Ricordo il mio sgomento di liceale romana quando in Sicilia una mia amica a tredici anni si fidanzò in casa, a quattordici si maritò ed ebbe il primo figlio. Oggi ha aperto un’erboristeria, e consiglia alle amiche creme di bellezza naturali. Aspira a diventare nonna il più presto possibile, perché nella sua famiglia ci si è sempre sposate presto, si diventa nonne e bisnonne.
A noi questo appare come un furto di infanzia, ma se le ragazzine europee e americane fanno sesso giovanissime, non per il loro piacere personale ma per spirito gregario o per competere ad armi pari all’interno del gruppo di coetanee, la nostra reazione è assai meno scontata. La maternità precoce è molto più scandalosa del sesso precoce, infinitamente più di un eventuale aborto.
Anzi: reclamiamo la diffusione della pillola del giorno dopo nelle scuole come una conquista di civiltà, come se l’unica cosa in grado di turbare un’adolescenza spensierata fosse il rischio di concepire.
Però continuiamo a ripetere, come una litania in una lingua di cui abbiamo smarrito il senso, che l’aborto per la donna è un trauma. Ma chi, oggi, lo crede davvero? Chi davvero pensa che l’aborto sia una ferita fisica e simbolica, qualcosa che tocca profondamente il cuore dell’identità di genere?

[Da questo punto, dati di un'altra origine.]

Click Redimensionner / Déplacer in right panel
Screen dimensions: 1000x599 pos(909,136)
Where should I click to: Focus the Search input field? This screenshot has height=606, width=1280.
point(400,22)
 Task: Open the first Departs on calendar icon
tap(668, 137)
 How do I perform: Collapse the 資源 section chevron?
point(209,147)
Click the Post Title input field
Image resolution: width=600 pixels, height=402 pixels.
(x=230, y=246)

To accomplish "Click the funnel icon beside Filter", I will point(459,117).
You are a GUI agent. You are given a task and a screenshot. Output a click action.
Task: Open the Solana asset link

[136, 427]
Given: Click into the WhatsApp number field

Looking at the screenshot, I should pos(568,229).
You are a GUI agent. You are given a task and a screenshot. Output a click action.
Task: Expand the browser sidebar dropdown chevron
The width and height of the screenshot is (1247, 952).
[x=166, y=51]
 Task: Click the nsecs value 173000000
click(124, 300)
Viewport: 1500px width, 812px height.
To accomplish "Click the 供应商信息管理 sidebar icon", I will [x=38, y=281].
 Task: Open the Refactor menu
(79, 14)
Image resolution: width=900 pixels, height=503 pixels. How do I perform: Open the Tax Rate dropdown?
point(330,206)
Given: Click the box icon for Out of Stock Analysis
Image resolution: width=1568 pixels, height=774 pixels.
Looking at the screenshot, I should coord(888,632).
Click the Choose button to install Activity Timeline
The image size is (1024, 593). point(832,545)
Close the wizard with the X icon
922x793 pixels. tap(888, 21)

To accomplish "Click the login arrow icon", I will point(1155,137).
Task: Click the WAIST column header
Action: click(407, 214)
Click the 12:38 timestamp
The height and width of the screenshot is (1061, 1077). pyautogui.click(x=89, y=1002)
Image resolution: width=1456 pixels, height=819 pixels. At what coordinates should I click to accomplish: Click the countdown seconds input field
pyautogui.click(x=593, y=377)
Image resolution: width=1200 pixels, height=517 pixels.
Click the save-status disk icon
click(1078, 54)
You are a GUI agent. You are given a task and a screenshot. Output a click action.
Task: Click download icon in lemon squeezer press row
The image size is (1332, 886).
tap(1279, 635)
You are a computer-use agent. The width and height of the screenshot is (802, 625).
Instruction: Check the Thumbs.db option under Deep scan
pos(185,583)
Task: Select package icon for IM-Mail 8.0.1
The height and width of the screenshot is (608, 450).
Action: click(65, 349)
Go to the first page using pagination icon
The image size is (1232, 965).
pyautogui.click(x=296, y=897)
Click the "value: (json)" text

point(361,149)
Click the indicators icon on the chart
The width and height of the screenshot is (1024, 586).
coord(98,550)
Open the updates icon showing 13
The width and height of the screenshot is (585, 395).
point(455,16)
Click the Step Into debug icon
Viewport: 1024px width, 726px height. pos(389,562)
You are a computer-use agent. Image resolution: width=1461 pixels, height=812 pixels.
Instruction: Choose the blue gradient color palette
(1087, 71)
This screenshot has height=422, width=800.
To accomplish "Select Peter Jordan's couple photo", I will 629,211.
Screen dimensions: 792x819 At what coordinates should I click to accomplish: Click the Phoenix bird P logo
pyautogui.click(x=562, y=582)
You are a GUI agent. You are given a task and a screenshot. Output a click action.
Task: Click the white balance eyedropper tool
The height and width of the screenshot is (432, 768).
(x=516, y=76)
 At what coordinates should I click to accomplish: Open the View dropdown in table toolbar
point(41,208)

L’interruzione di gravidanza è stata da sempre il lato oscuro della maternità, che è fatta anche di rifiuti, crudeltà, angosce. Oggi sta diventando altro, un elemento della dilagante cultura dell’anti-materno. In molti casi (disabilità della madre o del figlio, violenza, età troppo giovane) l’aborto è la scelta corretta, in pratica obbligata, mentre la nascita diventa una forma di disobbedienza, una maternità “selvaggia”.
Quello della ragazzina colombiana è un caso limite, ma è significativo che l’unica risposta che sappiamo immaginare sia l’aborto. Certo, l’aborto può essere una liberazione, ma anche un’offesa aggiuntiva, come la maternità può essere un’invasione insopportabile, oppure una catarsi.